Dexamethasone에 의한 C2C12 세포의 근위축 현상에 단백질과 프로바이오틱스 혼합 배양액이 미치는 영향

프로바이오틱스 처리에 의해 유의하게 증가한 아미노산을 포함하여 프로바이오틱스와 단백질 혼합물이 근육세포에 주는 영향을 확인하기 위해 골격근 세포인 C2C12 세포를 근관세포로 분화시켜 in vitro 실험을 진행하였다. Dexamethasone을 처리하여 근위축 모델을 제작하였고 근육세포생성 및 분해 관련 바이오마커에 미치는 효과를 확인하기 위해 mRNA 발현을 확인하였다. 근위축 유도 시 단백질원들 혹은 프로바이오틱스 균주 혼합시료를 동시에 24시간 동안 처리하여 mRNA 발현을 비교하는 예방효과 조건과(Fig. 4A) dexamethasone 8시간 처리를 통해 근위축 유도가 완료된 후 단백질원들 혹은 프로바이오틱스 균주 혼합 시료를 16시간 동안 처리하여 mRNA 발현을 비교하는 치료효과 조건으로 연구를 수행하였다(Fig. 4B). 모든 시료의 처리농도는 CCK-8 assay를 통해 얻은 결괏값인 C2C12 세포에 대한 세포독성이 없는 5%(v/v)로 수행되었다. 예방조건에서 dexamethasone을 처리하여 근위축이 유도된 상태에서 근육세포 생성에 관련된 전사인자들의 변화를 살펴보았을 때, 단백질 시료 단독 처리된 그룹들의 mRNA 발현량은 통계적으로 유의한 변화를 보이지 않았다. 하지만 control 대비 50% 감소한 MyoD의 발현량을 WPI+7PM 처리를 통해 14%로 크게 회복시켰으며, WPC+7PM 처리는 52% 감소한 Myogenin의 발현량을 14%로 회복시켰다. 또한 63% 감소한 Myf5의 발현량을 WPI+7PM 처리를 통해 24% 감소한 수치로, 60% 감소한 Myf6의 발현량을 WPI+7PM 처리를 통해 9% 감소한 발현량으로 크게 회복시켰음을 확인하였다. 근육 세포 단백질 분해 및 생장저하에 연관된 인자인 MuRF1과 Atrogin-1은 dexamethasone 처리로 인해 각각 87%, 124% 발현량이 증가하였는데, WPI+7PM의 처리를 통해 MuRF1을 21%의 수치로 감소시켰으며 MP1+7PM 처리 역시 Atrogin-1의 발현량을 33% 수준으로 크게 감소시킴을 확인하였다(Fig. 4A). 치료조건 처리에서도 예방조건의 결과와 유사하게 dexamethasone 처리 후 단백질 시료 단독 처리된 그룹들의 mRNA 발현량이 통계적으로 유의한 변화를 보이지 않았다. 단백질과 프로바이오틱스 균주 혼합시료를 처리하였을 때, dexamethasone에 의해 발현량이 63% 증가한 MuRF1은 WPI+7PM의 처리를 통해 18% 수준으로 감소함을 확인하였고, 발현량이 299% 증가한 Atrogin-1은 WPC+7PM 처리를 통해 86%까지 크게 감소함을 확인하였다. 또한 Control 그룹 대비 53% 수준으로 감소한 MyoD의 발현량은 WPI+7PM 처리를 통해 17%로 감소하였고, WPI+7PM의 처리를 통해 Myogenin의 발현량이 80%에서 35% 수준으로 감소하였다. Myf5의 발현량은 55% 감소한 발현량이 7% 수준으로, Myf6의 발현량은 71% 감소한 발현량이 11% 감소한 수준으로 발현량이 변화하는 등 긍정적인 효과를 나타내는 경향을 확인하였다(Fig. 4B). 종합적으로 프로바이오틱스 복합물을 통해 아미노산화가 이루어진 단백질 식이 원료는 근위축이 유도된 상태에서 근육세포 생성에 도움을 주며 근육세포 단백질의 분해 및 생장 저하를 억제할 수 있다고 사료된다.

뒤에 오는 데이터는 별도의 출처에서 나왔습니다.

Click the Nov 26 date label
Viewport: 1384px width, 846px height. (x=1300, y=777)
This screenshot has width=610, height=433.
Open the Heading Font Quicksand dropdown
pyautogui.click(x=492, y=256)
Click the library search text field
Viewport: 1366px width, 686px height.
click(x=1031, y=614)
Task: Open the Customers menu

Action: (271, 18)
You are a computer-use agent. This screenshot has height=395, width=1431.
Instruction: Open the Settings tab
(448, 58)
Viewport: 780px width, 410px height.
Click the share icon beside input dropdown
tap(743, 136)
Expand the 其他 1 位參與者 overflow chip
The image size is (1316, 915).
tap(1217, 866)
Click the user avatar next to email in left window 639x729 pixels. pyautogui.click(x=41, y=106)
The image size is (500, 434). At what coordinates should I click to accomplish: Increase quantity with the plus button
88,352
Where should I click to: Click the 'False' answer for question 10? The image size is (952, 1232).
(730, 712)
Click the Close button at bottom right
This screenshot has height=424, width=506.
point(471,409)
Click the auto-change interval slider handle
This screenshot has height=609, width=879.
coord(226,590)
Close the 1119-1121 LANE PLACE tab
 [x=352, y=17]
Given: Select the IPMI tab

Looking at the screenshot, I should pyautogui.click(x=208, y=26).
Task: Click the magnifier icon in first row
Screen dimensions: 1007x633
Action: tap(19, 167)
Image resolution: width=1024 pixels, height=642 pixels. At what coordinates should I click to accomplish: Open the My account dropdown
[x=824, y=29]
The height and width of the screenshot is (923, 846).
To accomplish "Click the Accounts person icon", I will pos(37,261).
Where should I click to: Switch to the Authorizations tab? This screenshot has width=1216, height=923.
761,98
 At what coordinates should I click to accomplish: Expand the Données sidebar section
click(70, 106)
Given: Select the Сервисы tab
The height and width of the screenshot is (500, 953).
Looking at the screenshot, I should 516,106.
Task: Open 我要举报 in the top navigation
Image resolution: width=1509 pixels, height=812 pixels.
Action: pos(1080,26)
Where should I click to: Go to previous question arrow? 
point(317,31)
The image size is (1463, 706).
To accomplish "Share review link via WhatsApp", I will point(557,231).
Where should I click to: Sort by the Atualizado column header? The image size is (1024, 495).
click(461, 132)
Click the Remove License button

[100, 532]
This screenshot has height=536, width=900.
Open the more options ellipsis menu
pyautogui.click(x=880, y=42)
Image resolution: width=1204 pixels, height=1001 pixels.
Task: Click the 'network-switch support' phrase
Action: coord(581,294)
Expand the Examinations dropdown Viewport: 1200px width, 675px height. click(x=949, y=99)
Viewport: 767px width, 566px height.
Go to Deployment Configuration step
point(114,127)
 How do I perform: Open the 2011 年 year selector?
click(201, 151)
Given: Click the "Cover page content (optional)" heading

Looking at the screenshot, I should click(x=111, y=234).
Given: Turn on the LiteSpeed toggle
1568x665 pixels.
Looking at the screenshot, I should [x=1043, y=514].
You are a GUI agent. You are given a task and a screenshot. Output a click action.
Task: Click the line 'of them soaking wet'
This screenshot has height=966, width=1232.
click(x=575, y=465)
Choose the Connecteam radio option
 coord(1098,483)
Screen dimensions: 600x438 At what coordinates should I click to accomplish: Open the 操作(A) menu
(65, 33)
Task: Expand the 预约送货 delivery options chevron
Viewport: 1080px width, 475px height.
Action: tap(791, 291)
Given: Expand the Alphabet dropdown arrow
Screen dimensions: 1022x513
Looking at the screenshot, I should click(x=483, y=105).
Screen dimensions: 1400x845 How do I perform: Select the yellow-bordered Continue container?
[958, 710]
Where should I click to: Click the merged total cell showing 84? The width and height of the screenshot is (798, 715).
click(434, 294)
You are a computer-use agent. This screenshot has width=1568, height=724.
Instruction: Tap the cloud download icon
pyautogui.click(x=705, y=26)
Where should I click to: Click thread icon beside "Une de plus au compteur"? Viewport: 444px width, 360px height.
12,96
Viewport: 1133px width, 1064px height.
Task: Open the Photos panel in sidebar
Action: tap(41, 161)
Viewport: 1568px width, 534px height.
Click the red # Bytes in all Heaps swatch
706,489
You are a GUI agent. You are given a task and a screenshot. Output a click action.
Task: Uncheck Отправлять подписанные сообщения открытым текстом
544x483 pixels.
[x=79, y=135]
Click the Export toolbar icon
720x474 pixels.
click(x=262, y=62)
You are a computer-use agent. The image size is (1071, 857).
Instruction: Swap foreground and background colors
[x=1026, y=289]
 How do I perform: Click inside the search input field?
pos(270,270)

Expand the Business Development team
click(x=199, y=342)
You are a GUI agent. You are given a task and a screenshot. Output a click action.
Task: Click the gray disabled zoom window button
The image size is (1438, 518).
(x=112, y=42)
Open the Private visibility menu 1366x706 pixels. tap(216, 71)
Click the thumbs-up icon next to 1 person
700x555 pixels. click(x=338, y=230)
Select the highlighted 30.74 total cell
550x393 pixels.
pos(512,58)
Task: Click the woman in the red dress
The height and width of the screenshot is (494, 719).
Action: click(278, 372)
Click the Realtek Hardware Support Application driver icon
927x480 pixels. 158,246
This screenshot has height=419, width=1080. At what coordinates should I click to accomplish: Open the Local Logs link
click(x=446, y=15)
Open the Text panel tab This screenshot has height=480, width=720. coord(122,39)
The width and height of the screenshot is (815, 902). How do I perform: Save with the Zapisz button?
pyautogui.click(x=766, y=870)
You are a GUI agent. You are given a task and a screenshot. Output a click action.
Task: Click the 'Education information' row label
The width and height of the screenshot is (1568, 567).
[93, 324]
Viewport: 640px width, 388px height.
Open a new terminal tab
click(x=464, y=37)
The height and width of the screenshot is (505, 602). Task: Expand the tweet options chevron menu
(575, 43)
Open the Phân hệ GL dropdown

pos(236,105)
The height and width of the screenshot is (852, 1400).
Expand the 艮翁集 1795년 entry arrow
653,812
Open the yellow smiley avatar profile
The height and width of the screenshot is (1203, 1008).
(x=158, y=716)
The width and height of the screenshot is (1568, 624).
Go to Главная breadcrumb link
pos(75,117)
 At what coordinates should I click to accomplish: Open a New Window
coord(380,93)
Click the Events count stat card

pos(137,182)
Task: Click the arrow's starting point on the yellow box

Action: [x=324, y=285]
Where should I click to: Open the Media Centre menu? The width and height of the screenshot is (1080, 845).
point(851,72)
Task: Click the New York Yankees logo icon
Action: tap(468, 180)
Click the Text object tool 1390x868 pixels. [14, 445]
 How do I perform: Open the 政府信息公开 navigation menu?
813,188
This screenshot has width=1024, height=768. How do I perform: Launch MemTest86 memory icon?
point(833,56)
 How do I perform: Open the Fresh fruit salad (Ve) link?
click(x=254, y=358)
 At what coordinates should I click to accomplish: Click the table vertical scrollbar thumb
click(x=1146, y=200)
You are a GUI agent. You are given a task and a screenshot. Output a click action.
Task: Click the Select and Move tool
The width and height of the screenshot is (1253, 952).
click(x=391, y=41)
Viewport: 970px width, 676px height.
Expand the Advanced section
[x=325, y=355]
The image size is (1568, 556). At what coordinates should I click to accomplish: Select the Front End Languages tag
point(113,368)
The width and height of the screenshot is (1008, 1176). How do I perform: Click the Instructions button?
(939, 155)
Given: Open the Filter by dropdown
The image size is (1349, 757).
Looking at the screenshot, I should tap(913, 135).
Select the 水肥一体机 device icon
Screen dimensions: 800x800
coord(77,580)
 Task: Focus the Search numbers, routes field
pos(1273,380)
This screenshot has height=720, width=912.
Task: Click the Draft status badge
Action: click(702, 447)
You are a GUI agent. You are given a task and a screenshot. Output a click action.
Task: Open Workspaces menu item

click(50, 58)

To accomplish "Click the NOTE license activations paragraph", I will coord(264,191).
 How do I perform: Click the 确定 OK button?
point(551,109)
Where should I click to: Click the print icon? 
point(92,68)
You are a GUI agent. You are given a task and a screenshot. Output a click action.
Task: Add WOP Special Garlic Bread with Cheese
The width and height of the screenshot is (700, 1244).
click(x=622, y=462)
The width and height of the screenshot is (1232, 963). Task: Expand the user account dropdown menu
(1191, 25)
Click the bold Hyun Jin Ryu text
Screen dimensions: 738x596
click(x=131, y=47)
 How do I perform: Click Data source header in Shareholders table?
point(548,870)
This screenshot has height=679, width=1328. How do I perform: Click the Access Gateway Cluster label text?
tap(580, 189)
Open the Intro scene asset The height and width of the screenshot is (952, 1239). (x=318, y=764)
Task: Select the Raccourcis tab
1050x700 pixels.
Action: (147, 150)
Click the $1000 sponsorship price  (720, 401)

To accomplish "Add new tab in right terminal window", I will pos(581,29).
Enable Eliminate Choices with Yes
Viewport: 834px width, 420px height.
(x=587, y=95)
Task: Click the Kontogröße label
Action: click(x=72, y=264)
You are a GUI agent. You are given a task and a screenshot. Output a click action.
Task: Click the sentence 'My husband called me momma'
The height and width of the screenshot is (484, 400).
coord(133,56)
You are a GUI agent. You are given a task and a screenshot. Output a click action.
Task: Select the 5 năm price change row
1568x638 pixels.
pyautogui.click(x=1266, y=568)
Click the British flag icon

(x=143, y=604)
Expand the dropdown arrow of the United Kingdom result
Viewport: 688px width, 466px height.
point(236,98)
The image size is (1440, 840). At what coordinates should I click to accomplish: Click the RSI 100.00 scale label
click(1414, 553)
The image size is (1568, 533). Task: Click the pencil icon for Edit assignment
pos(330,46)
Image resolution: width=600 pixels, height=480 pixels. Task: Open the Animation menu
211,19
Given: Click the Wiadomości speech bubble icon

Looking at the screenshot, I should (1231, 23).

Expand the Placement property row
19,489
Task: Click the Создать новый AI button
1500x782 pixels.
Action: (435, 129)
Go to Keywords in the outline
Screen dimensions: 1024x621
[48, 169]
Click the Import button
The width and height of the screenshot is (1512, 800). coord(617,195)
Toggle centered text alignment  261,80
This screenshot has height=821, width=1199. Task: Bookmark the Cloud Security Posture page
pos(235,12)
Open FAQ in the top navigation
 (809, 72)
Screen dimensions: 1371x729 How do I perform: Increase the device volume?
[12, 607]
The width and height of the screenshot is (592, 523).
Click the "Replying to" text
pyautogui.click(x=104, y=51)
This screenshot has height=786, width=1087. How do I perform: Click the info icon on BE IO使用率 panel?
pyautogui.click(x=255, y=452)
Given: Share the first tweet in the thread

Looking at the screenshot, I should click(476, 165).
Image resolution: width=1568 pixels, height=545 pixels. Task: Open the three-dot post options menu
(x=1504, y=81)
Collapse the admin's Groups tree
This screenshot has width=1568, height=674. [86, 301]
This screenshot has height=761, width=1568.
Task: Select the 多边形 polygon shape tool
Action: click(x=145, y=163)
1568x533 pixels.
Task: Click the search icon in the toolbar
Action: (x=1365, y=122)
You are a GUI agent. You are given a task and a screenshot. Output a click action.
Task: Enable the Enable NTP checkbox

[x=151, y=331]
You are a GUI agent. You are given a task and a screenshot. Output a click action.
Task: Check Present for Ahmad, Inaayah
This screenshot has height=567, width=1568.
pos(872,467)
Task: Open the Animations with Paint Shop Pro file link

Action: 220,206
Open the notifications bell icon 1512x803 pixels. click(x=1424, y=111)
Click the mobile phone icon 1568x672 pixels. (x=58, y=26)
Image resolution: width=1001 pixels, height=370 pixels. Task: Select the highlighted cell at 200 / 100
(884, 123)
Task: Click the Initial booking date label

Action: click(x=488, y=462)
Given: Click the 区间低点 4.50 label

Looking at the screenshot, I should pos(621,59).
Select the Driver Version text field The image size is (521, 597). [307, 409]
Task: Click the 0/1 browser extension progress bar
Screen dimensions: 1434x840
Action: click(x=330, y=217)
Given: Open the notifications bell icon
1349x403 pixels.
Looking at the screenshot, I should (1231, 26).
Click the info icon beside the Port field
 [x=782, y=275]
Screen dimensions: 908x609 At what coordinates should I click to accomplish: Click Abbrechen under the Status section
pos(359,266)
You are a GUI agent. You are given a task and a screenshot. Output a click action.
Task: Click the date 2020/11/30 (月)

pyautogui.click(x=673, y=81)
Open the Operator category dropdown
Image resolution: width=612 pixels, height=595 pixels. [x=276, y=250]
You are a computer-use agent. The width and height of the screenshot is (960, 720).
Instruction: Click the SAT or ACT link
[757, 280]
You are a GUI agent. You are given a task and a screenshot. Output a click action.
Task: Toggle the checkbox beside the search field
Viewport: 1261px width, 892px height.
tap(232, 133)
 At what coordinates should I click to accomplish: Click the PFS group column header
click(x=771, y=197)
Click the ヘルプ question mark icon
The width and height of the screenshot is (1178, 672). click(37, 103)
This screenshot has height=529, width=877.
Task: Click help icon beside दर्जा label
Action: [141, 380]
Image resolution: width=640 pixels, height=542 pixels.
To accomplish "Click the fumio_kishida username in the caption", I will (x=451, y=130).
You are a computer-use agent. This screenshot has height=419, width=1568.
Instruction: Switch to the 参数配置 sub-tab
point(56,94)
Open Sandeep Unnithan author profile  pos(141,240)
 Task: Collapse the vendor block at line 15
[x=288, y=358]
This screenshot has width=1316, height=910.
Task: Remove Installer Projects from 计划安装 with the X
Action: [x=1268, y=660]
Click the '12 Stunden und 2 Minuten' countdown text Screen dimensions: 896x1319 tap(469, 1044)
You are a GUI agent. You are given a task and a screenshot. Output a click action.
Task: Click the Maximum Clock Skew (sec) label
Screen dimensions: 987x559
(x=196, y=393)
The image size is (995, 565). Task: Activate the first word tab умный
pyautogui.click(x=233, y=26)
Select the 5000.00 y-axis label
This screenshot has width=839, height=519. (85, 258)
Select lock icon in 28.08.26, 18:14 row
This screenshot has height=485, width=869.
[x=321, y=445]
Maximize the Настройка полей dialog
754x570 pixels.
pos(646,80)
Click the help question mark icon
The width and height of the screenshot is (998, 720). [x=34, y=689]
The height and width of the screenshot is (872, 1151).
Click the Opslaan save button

Fig 4. Relative expression of mRNAs related to myotube differentiation of C2C12 under preventive and therapeutic conditions. (A) In the preventive condition, dexamethasone (100 μM) and either protein sample only or protein-7PM samples were simultaneously treated in myotube-differentiated C2C12 cells and incubated for 24 h. (B) In the therapeutic treatment condition, dexamethasone (100 μM) was treated in myotube-differentiated C2C12 cells for 8 h, and then either protein sample only or protein-7PM sample was treated in each group for 16 h. Values are expressed as mean±SD (n=3). Student’s t-test, ^aP<0.05, compared with the control (DEX−); ^bP<0.05, compared with the control (DEX+); ^cP<0.05, compared with the 7PM; ^dP<0.05, compared with ISP; ^eP<0.05, compared with WPC; ^fP<0.05, compared with WPI; ^gP<0.05, compared with MPI.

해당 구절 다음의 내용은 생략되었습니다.